I think the most important impact of AI in brokerage may be that it makes the business more human, not less. More time for real risk discussions. More room for client advocacy. More thoughtful communication with carriers. Better judgment, applied where it matters most.

That's a far more useful target than trying to automate the entire profession into something unrecognizable.

The firms that win will redesign workflows, not just buy tools

The market is going to fill up with AI vendors, copilots, assistants, point solutions, and platform claims. Some will be useful. Many won't.

The firms that get real value won't be the ones that can say they "use AI." They'll be the ones that understand their own workflows well enough to redesign them.

That requires a different level of discipline.

It means asking: where does work actually stall today? Where is knowledge hard to access? Where are teams rebuilding the same output over and over? Where does inconsistency show up? Where does client or carrier response time break down? Where does judgment matter most? Where can automation help without weakening accountability?

AI isn't a shortcut around operating design. If anything, it makes operating design more important.
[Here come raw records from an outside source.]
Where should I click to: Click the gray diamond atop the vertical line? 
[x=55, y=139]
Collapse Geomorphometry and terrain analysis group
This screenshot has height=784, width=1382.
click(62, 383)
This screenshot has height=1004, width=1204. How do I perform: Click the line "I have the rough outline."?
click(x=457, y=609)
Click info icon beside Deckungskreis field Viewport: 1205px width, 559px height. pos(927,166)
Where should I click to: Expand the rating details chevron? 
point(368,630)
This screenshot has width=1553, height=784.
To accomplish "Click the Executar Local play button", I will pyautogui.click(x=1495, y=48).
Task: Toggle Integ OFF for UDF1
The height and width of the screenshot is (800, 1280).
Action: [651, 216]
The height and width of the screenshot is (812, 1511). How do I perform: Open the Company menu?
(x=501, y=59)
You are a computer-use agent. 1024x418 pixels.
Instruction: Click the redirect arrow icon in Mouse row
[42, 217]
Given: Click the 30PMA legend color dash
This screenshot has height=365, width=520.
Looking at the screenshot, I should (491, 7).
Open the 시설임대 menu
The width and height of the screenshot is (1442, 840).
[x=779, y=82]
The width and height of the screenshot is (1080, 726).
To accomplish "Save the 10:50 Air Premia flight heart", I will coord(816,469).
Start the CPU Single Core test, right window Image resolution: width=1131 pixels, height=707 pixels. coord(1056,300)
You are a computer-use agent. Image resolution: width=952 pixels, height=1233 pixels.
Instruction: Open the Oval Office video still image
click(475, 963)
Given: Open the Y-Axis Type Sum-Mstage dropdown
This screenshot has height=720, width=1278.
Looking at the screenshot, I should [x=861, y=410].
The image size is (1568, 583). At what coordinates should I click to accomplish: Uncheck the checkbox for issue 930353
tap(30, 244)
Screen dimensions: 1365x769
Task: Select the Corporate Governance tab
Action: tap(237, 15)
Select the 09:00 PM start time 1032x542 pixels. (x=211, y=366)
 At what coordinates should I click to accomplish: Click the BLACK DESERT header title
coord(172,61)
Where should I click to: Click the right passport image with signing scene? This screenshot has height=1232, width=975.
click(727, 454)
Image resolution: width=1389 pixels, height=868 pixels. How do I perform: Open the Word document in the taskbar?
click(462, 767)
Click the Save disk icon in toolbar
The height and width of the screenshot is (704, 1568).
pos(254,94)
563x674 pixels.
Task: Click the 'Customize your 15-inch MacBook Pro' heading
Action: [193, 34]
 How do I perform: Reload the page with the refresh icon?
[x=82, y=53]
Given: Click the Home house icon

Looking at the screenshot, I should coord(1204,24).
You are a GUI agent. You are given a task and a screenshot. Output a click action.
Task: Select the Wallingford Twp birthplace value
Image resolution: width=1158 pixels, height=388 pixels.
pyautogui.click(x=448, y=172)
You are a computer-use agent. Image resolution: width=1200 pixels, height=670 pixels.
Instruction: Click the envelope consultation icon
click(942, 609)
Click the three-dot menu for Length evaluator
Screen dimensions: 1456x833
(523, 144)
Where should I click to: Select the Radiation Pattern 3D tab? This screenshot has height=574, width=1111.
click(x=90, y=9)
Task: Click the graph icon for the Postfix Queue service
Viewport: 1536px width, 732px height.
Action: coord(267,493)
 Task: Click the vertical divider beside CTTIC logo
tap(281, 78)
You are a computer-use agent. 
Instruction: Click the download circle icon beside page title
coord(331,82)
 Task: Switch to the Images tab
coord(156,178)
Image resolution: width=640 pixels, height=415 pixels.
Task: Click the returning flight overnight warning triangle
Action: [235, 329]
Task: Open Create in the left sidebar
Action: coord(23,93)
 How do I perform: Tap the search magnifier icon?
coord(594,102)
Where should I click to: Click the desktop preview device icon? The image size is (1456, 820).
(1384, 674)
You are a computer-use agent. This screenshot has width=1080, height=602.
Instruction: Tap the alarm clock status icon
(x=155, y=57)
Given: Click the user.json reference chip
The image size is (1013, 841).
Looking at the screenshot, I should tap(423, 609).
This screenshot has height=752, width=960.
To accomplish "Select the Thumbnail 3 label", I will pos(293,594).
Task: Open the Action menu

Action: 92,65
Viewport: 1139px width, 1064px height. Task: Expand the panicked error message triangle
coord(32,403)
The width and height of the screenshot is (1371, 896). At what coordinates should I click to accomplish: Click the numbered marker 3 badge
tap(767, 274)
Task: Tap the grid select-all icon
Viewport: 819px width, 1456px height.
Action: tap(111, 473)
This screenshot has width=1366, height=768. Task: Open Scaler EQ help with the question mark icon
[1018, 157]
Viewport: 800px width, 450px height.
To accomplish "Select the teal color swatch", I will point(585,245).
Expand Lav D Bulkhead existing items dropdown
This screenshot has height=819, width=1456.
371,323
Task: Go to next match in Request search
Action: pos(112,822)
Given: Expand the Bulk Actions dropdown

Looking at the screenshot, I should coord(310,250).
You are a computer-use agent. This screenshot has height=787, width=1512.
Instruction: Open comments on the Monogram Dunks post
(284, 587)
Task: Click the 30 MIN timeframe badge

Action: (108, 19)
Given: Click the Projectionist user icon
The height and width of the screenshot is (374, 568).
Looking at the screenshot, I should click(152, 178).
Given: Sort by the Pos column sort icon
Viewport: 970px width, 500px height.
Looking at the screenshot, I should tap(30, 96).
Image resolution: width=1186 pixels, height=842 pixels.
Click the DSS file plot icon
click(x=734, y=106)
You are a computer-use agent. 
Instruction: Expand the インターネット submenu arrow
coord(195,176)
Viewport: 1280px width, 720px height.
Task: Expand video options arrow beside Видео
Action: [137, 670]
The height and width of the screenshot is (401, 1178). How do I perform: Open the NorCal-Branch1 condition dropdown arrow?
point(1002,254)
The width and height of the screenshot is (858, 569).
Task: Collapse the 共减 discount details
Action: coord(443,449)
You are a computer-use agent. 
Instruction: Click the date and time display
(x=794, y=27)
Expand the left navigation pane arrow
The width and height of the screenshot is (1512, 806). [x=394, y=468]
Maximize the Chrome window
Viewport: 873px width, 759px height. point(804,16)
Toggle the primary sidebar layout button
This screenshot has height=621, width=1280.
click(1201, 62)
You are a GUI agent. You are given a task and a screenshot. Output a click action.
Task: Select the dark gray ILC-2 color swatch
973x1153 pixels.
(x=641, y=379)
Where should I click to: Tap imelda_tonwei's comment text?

The brokerages that approach this seriously will treat AI as part of their operating infrastructure. Not as a novelty. Not as a branding exercise. Not as a replacement for expertise. As infrastructure.

Final thought

Carriers will continue to be a major part of the AI story in insurance. They should be. But they're not the whole story.

A great deal of insurance work still depends on how effectively brokerages gather information, structure submissions, support service teams, retrieve knowledge, communicate with markets, and apply judgment across messy real-world workflows.

That's where much of the near-term value sits.

The biggest AI opportunity in insurance isn't only inside carrier systems. It's also inside the brokerage operating layer that supports production, servicing, underwriting preparation, and client advocacy.

That's where a lot of the friction lives today. And it's where a lot of the upside is going to come from.